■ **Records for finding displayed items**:

<<<<

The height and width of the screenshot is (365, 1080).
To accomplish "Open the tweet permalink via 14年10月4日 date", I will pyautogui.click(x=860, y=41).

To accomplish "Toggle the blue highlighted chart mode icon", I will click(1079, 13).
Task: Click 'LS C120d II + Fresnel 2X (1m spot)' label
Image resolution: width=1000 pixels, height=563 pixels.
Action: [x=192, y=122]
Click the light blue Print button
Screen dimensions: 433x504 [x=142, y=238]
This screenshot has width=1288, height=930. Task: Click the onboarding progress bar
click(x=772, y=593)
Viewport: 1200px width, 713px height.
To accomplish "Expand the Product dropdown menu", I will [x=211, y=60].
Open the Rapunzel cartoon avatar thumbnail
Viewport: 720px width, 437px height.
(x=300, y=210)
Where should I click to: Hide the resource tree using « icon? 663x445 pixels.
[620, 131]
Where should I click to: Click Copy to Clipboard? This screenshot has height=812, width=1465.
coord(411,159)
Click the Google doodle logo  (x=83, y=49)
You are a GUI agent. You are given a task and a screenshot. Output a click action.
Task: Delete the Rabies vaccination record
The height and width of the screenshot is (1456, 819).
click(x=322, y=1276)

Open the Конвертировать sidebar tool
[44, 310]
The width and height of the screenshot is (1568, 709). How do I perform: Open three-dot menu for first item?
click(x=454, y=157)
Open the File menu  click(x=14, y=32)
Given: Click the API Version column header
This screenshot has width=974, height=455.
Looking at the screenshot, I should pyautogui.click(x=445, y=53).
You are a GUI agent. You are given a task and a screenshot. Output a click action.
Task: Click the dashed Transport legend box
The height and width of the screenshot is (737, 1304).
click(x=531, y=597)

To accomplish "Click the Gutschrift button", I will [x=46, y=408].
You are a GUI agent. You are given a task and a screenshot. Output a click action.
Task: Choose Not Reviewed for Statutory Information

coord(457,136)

>>>>

■ **Objective**:
Rewrite everything from the line containing "Where should I click to: Hide" down to the line containing "click(x=322, y=1276)" as a JSON list of strings, one string per line, skipping blank lines.

■ **Expected answer**:
[
  "Where should I click to: Hide the resource tree using « icon? 663x445 pixels.",
  "[620, 131]",
  "Where should I click to: Click Copy to Clipboard? This screenshot has height=812, width=1465.",
  "coord(411,159)",
  "Click the Google doodle logo  (x=83, y=49)",
  "You are a GUI agent. You are given a task and a screenshot. Output a click action.",
  "Task: Delete the Rabies vaccination record",
  "The height and width of the screenshot is (1456, 819).",
  "click(x=322, y=1276)"
]